De genoemde datums laten het moment van publicatie zien, 
De datum waarop de preek gehouden is ligt gewoonlijk een week later

2009 - 16de zondag door het jaar © Ad Blijlevens, Heerlen

MEDELIJDEN MET DE MENIGTE

Volgens het evangelie hebben de apostelen een soort stage achter de rug. Ze brengen bij Jezus verslag uit. Ook zijn ze dringend aan rust toe. ‘Want er kwamen en gingen zoveel mensen dat ze niet eens de gelegenheid hadden om te eten’, zo staat er. Maar het lukt niet om wat rust te vinden. De mensen zijn hun te vlug af. Jezus stuurt die mensen echter niet weg. Want ‘Hij had erg met hen te doen.’
Jezus begint hen uitvoerig te onderrichten. De mensen krijgen van zijn woorden niet genoeg. Ze hebben natuurlijk ook al gehoord van Jezus’ machtige daden. Maar er is méér.

__Aangeleverde gegevens__.

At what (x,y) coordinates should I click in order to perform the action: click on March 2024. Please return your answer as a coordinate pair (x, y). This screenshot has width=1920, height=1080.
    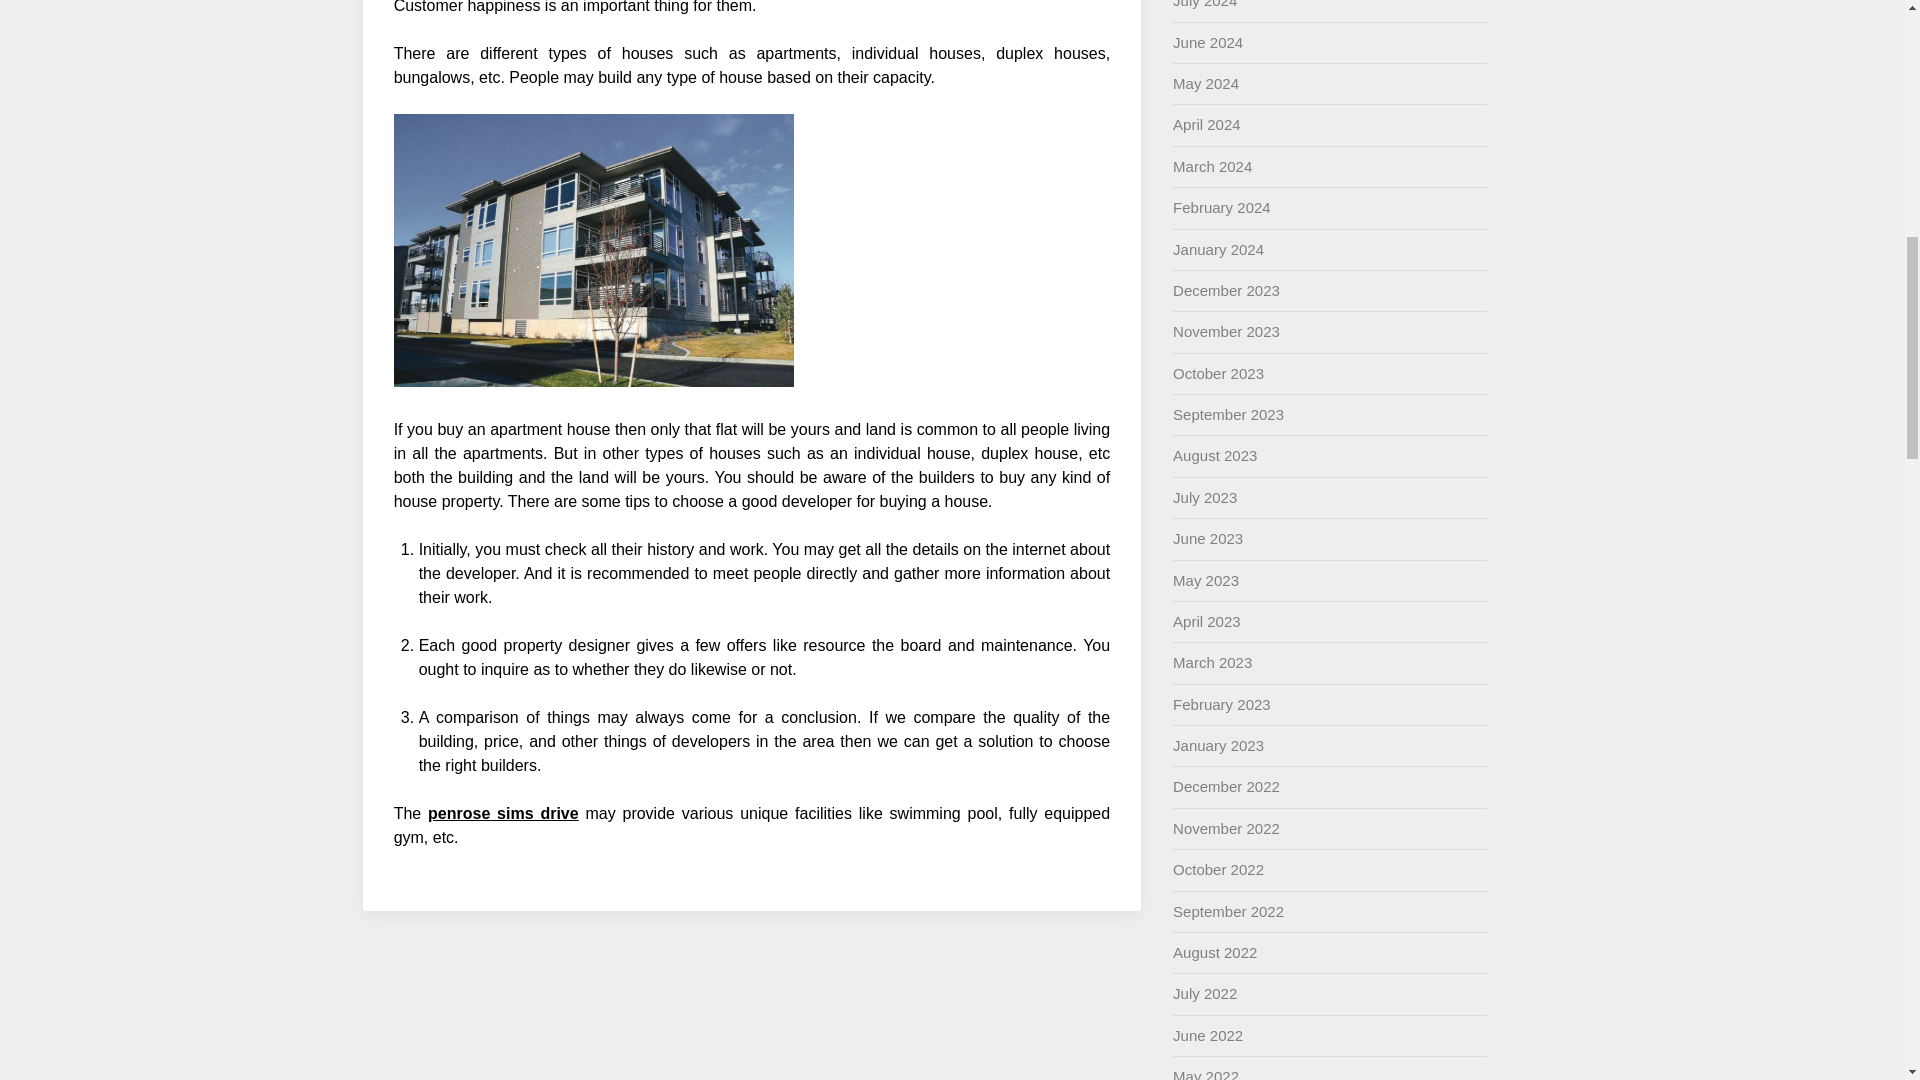
    Looking at the image, I should click on (1212, 166).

__Opdrachten__.
1. Waarom lukt het de apostelen volgens de preek niet om rust te vinden?
2. Schrijf een vervolg op de preek over het medelijden met de menigte dat aansluit op de laatste zin.

__Antwoorden__.
1. De mensen zijn hun te vlug af.

2.
Er is veel kans dat dit een haveloze menigte is. Dadelijk zullen Jezus' leerlingen vragen om al die mensen weg te sturen, want ze hebben geen eten bij zich. Jezus stuurt hen echter niet weg. Zijn medelijden grijpt Hem tot over de grenzen van het mogelijke.
Dit alles zegt veel over het waarom van Jezus' optreden. Waarom is hij gekomen? Wat drijft Hem? Medelijden. De miserie van al die mensen grijpt Hem sterk aan. Dat wordt in het evangelie op verschillende manieren gezegd. De mensen zijn als schapen zonder herderd. Hij is gekomen om te genezen wat ziek is en om te redden wat verloren was. Daarvoor heeft Hij alles over: al zijn tijd, al zijn energie, zijn beste krachten, en uiteindelijk zelfs zijn leven.
Bekijken wij dit even van de kant van de mensen die naar Hem toe gaan. Wie ziek is en op Hem een beroep doet, vindt gehoor. Wie belast is en beladen, mag altijd naar Hem toe en vindt rust en verkwikking.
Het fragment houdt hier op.